* [EXTRACTED TEXT]
The target that the verbose information is sent to. By default, the output is printed to stdout, but the sink could also be a logger or noop().

kwargs : dict

The remaining arguments are the same as for HfApi.upload_file (see https://huggingface.co/docs/huggingface_hub/package_reference/hf_api#huggingface_hub.HfApi.upload_file).

Examples

>>> from huggingface_hub import create_repo, HfApi
>>> model_name = 'my-skorch-model.pkl'
>>> params_name = 'my-torch-params.pt'
>>> repo_name = 'my-user/my-repo'
>>> token = 'my-secret-token'
>>> # you can create a new repo like this:
>>> create_repo(repo_name, token=token, exist_ok=True)
>>> hf_api = HfApi()
>>> hub_pickle_writer = HfHubStorage(
...     hf_api,
...     path_in_repo=model_name,
...     repo_id=repo_name,
...     token=token,
...     verbose=1,
... )
>>> hub_params_writer = HfHubStorage(
...     hf_api,
...     path_in_repo=params_name,
...     repo_id=repo_name,
...     token=token,
...     verbose=1,
... )
>>> checkpoints = [
...     TrainEndCheckpoint(f_pickle=hub_pickle_writer),
...     TrainEndCheckpoint(f_params=hub_params_writer),
... ]
>>> net = NeuralNet(..., checkpoints=checkpoints)
>>> net.fit(X, y)
>>> # prints:
>>> # Uploaded model to https://huggingface.co/my-user/my-repo/blob/main/my-skorch-model.pkl
>>> # Uploaded model to https://huggingface.co/my-user/my-repo/blob/main/my-torch-params.pt
...
>>> # later...
>>> import pickle
>>> from huggingface_hub import hf_hub_download
>>> path = hf_hub_download(repo_name, model_name, use_auth_token=token)
>>> with open(path, 'rb') as f:
>>>     net_loaded = pickle.load(f)
Attributes:
latest_url_ : str

Stores the latest URL that the file has been uploaded to.

Methods

flush() Flush buffered file
write(content) Upload the file to the Hugging Face Hub
close  
read  
seek  
tell  
flush()[source]

Flush buffered file

write(content)[source]

Upload the file to the Hugging Face Hub

class skorch.hf.HuggingfacePretrainedTokenizer(tokenizer, train=False, max_length=256, return_tensors='pt', return_attention_mask=True, return_token_type_ids=False, return_length=False, verbose=0, vocab_size=None)[source]

Wraps a pretrained Huggingface tokenizer to work as an sklearn transformer

From the tokenizers docs:

🤗 Tokenizers provides an implementation of today’s most used
tokenizers, with a focus on performance and versatility.

* [CHALLENGES]
**A.** From the skorch Hugging Face documentation, extract the passage between "The remaining arguments" and "hf_api = HfApi()", inclusive, copying it word for word.
**B.** Write the next part of the skorch Hugging Face documentation, picking up after its final line.

* [DATA SECTION]
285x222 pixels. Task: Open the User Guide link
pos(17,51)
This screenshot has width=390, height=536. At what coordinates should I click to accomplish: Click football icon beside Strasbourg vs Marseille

* [OUTPUTS FOR THE TASKS]
**A.**
The remaining arguments are the same as for HfApi.upload_file (see https://huggingface.co/docs/huggingface_hub/package_reference/hf_api#huggingface_hub.HfApi.upload_file).

Examples

>>> from huggingface_hub import create_repo, HfApi
>>> model_name = 'my-skorch-model.pkl'
>>> params_name = 'my-torch-params.pt'
>>> repo_name = 'my-user/my-repo'
>>> token = 'my-secret-token'
>>> # you can create a new repo like this:
>>> create_repo(repo_name, token=token, exist_ok=True)
>>> hf_api = HfApi()

**B.**
Use pretrained Hugging Face tokenizers in an sklearn compatible transformer.

Parameters:
tokenizer : str or os.PathLike or transformers.PreTrainedTokenizerFast

If a string, the model id of a predefined tokenizer hosted inside a model repo on huggingface.co. Valid model ids can be located at the root-level, like bert-base-uncased, or namespaced under a user or organization name, like dbmdz/bert-base-german-cased. If a path, A path to a directory containing vocabulary files required by the tokenizer, e.g., ./my_model_directory/. Else, should be an instantiated PreTrainedTokenizerFast.

train : bool (default=False)

Whether to use the pre-trained tokenizer directly as is or to retrain it on your data. If you just want to use the pre-trained tokenizer without further modification, leave this parameter as False. However, if you want to fit the tokenizer on your own data (completely from scratch, forgetting what it has learned previously), set this argument to True. The latter option is useful if you want to use the same hyper-parameters as the pre-trained tokenizer but want the vocabulary to be fitted to your dataset. The vocabulary size of this new tokenizer can be set explicitly by passing the vocab_size argument.

max_length : int (default=256)

Maximum number of tokens used per sequence.

return_tensors : one of None, str, ‘pt’, ‘np’, ‘tf’ (default=’pt’)

What type of result values to return. By default, return a padded and truncated (to max_length) PyTorch Tensor. Similarly, ‘np’ results in a padded and truncated numpy array. Tensorflow tensors are not supported officially supported but should also work. If None or str, return a list of lists instead. These lists are not padded or truncated, thus each row may have different numbers of elements.

return_attention_mask : bool (default=True)

Whether to return the attention mask.

return_token_type_ids : bool (default=False)

Whether to return the token type ids.

return_length : bool (default=False)

Whether to return the length of the encoded inputs.

pad_token : str (default=’[PAD]’)

A special token used to make arrays of tokens the same size for batching purpose. Will then be ignored by attention mechanisms.

vocab_size : int or None (default=None)

Change this parameter only if you use train=True. In that case, this parameter will determine the vocabulary size of the newly trained tokenizer. If you set train=True but leave this parameter as None, the same vocabulary size as the one from the initial toknizer will be used.

verbose : int (default=0)

Whether the tokenizer should print more information and warnings.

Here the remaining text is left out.